Bruno, the two-year old brown bear, captured the hearts and minds of the world as he roamed the Alps in search of food: he searched for sustenance and we found a soul.
Bruno's brief life had an epic quality to it. Like Hannibal crossing the mountains with his Carthagian army and 40 elephants, Bruno made his epic journey across the same mountains overcoming trials and tribulations to reach the promised land. Bavaria. Released in Italy as part of a bear resettlement program, Bruno, also known as JJ-1, was not content to stay home and live with his parents until he was 30 like most Italians do these days. No, not this bear. Bruno, at the tender age of just two, made a decision: He wanted to see the world. Adventure and exploration would be his modus operandi. He would travel, taste new pastures and explore yonder valley. How many among Europe's docile, apathetic youth could boast such admirable qualities today?
But, like a young Hamlet, returning to the Danish court, Bruno arrived in Bavaria to find he was not welcome. He was betrayed, cast as the outsider, proclaimed a "problem bear." No wild bears had been seen in Germany for 170 years. For almost two centuries man had become accustomed to being top of the food chain, lord of the manor and master of all he surveyed. But Bruno's arrival shook the foundations of Germany's post-industrial society to its core. A two-year-old bear exposed our most suppressed fears, yet at the same time, awakened a sense of wonderment at the natural world and its capacity to overcome.
For weeks, Bruno defied the will of human civilization to destroy what it perceives as a threat. At a cost of over €125,000, Bavarian authorities set out to capture Bruno but to no avail. A Finnish team of bear hunters was flown in to follow the trail but they too found no success. Bruno was too quick, his instinct for survival too great. The hot weather, which caused the Finnish hunting dogs to call off their search, was no match for young Bruno and his will to live.
Tragically, all too often the lights which shine the brightest are those which are extinguished prematurely. Bruno follows in a line of worldwide celebrities whose lives were ended far too soon. Elvis, Marilyn Monroe, Jimi Hendrix, John Lennon, Princess Diana -- now Bruno. All of these figures were forced to confront an overwhelming blaze of publicity. All were ultimately hunted by a prurient public, until their tragic, untimely deaths.
In Albert Camus' existentialist novel, L'Etranger (The Stranger), the protoganist, Meursault is driven by sensory experience: food, drink and sex are the only things which make him feel truly alive. He is infuriated by the absurdity of the world which surrounds him, till ultimately he commits murder and is executed. Bruno's life echoes that of Meursault: He was intrigued by the curiosities of human civilization, but ultimately it was the taste of blood, the thrill of the chase and hunger for a kill which motivated him. Bruno killed a dozen sheep, attacked goats, ate a guinea pig, devoured a young girl's pet bunny and helped himself to honey direct from the beehive. Like Meursault, society rejected Bruno and condemned him to death for his actions: a true outsider.

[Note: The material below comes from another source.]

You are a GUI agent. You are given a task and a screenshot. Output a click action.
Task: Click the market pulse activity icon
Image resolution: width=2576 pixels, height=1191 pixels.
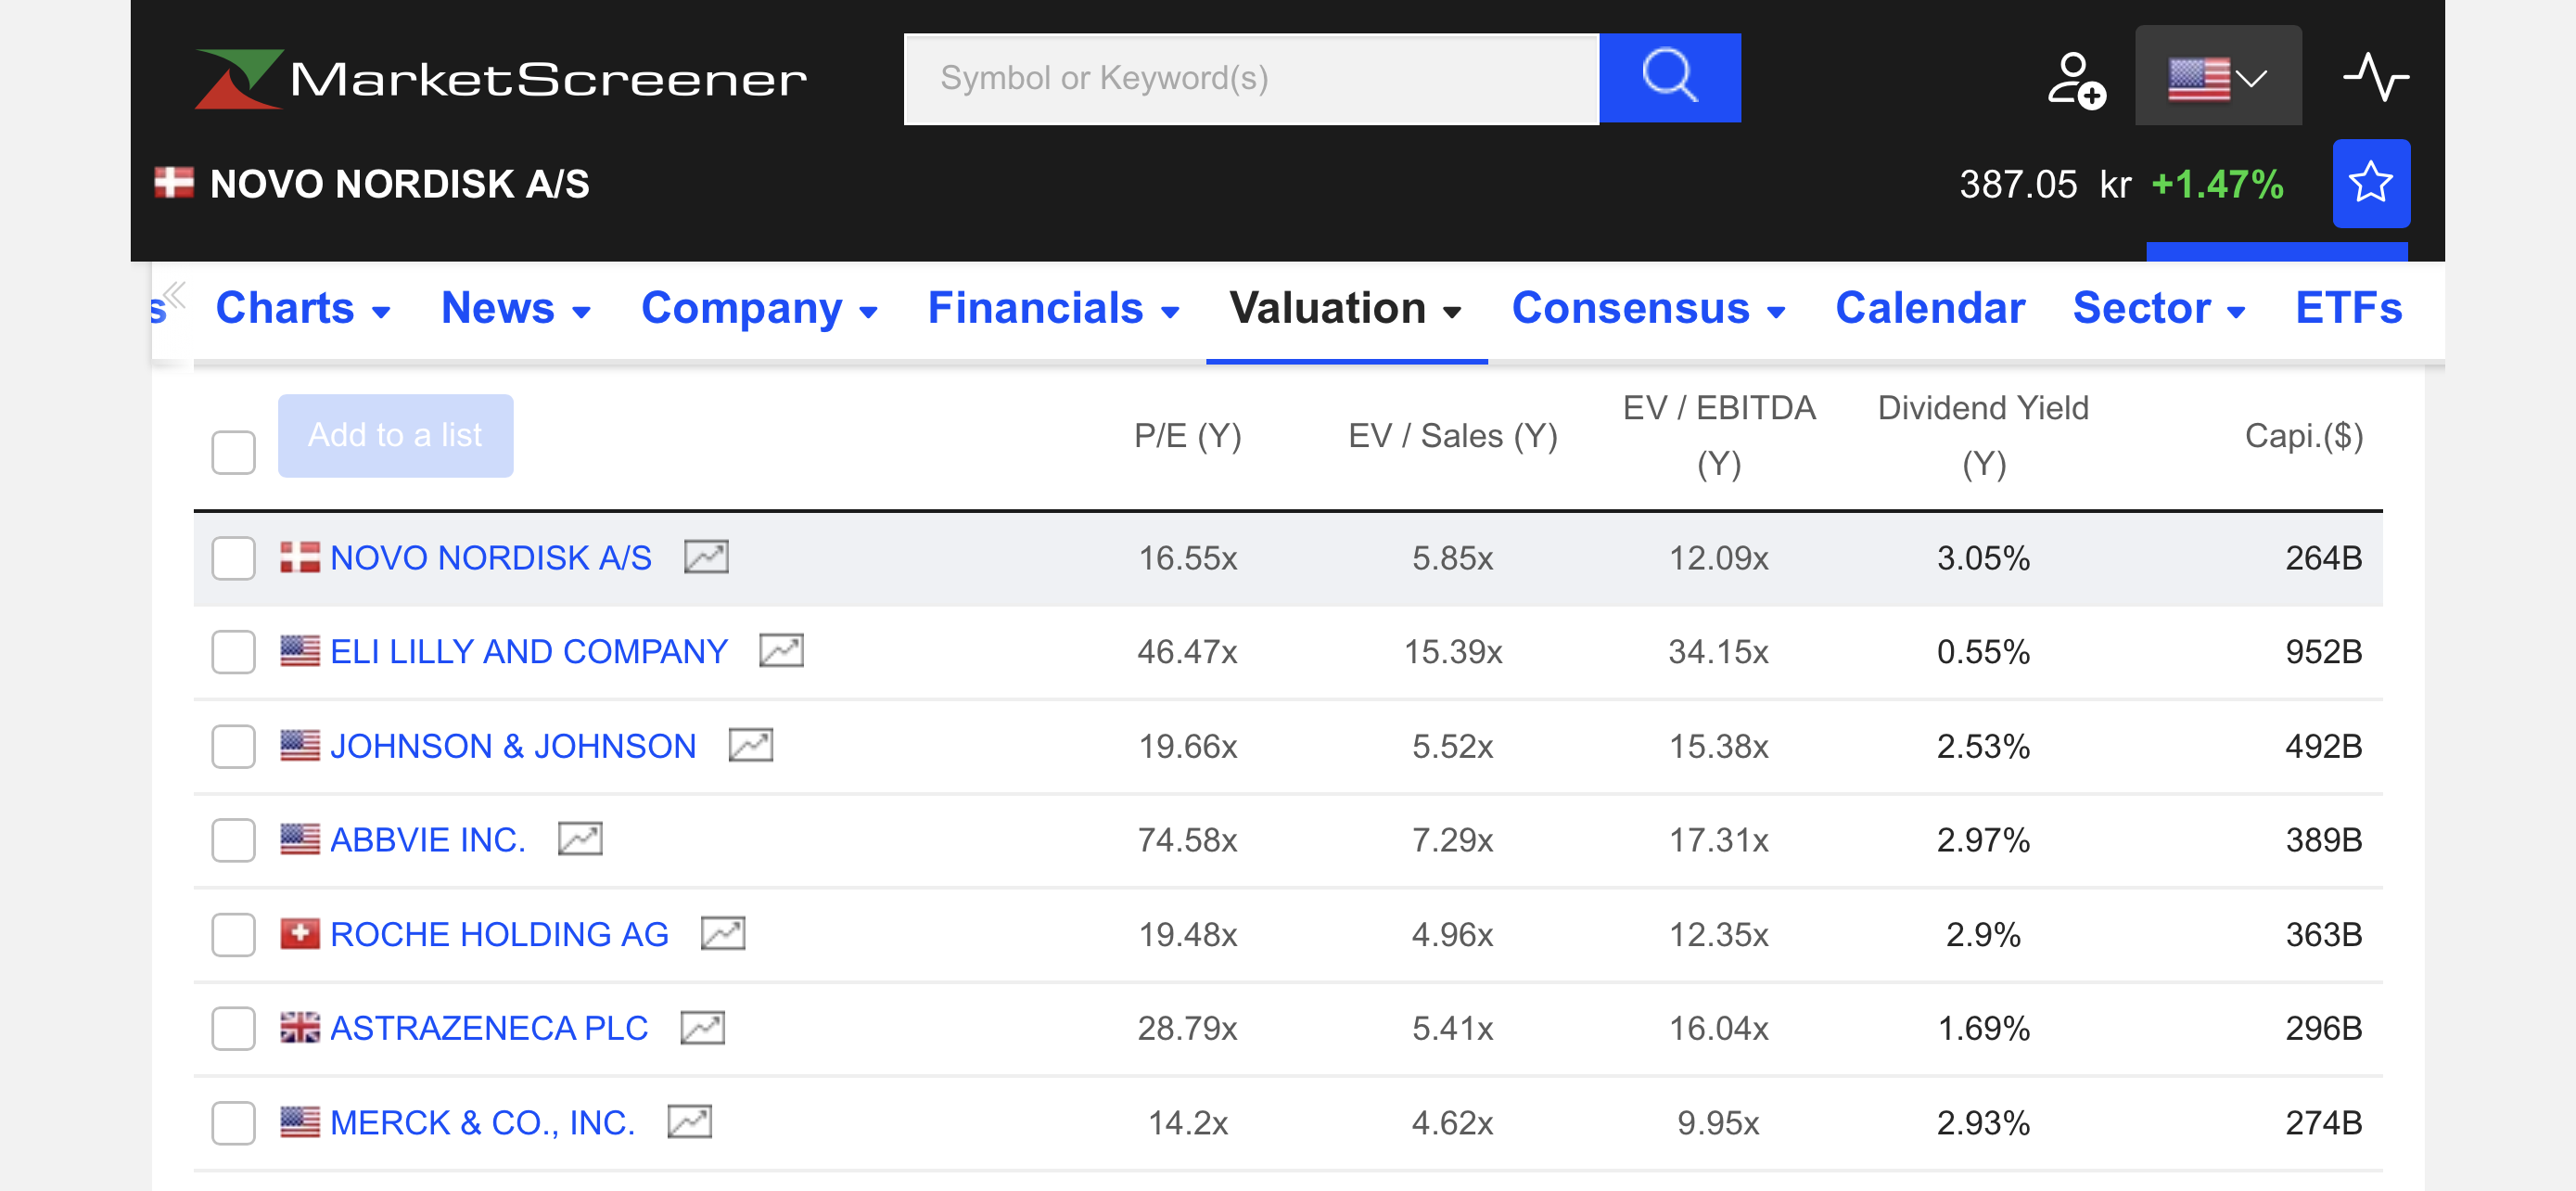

But Bruno would not go quietly. In the Bavarian village of Kochel am See he stopped for a rest on the steps of the local police station, as if taunting the inability of human progress to deal with a single errant animal. He defied all efforts to capture him and continued on his epic journey in search of adventure and experience. He crisscrossed the Bavarian-Austrian border, eluding his trackers and raiding farms for food. After taking a bath in a lake, he crossed a road only to be struck by a car. But Bruno did not roll over and accept his fate, he carried on despite his injuries: He wanted to rage against the dying of the light.
Austrian Chancellor Wolfgang Schüssel was prompted to comment: "If Europe has nothing else to worry about other than Bruno the bear, then it must be a happy place." In a way, he's right. The quality of life and security which Western European society now provides is unrivalled in human history: we are pampered and protected, led to believe we have reached the summit of human progress. Yet, a single bear, which kills a few sheep is enough to drive us to our baser instincts: kill what appears threatening.
For indeed Bruno was murdered, shot down in the prime of his young life, executed in cold blood. We should reflect now on whether we feel happy with what we have done. We share a collective guilt for Bruno's demise, our inability to co-exist with nature has yet again prompted us to reach for the trigger. Bruno is dead and we are all the poorer for it: May his ursine soul rest in peace.